* [Collected data entries]:

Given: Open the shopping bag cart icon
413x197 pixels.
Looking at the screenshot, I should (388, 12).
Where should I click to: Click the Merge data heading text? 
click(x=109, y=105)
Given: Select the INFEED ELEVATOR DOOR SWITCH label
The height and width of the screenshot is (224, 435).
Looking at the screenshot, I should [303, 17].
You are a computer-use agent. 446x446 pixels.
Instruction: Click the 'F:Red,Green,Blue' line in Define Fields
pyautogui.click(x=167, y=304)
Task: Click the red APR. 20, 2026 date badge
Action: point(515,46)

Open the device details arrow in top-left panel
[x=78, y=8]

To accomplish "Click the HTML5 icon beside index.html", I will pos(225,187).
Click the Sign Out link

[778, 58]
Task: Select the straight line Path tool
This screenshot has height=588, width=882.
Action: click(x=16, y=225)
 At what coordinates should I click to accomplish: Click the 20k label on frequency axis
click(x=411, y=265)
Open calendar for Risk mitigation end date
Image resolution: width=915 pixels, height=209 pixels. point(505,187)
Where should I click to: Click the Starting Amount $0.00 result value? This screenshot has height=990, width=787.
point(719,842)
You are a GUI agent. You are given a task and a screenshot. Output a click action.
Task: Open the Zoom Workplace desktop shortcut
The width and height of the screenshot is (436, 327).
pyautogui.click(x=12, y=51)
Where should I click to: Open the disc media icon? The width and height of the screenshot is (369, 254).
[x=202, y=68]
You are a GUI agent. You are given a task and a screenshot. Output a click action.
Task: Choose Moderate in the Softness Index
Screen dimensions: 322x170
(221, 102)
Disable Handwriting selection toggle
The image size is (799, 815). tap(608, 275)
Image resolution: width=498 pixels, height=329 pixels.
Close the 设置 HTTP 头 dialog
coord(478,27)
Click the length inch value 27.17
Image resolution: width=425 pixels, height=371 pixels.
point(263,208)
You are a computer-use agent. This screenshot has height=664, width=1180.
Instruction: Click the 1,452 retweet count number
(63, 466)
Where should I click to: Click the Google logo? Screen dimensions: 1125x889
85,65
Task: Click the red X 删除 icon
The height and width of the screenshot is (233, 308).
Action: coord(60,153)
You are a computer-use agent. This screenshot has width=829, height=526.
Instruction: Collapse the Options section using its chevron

* [Problem requirements]:
All the lines that hold the word "computer" must appear in the answer, copied from the records.

* [Task output]:
You are a computer-use agent. 446x446 pixels.
You are a computer-use agent. This screenshot has height=664, width=1180.
You are a computer-use agent. This screenshot has width=829, height=526.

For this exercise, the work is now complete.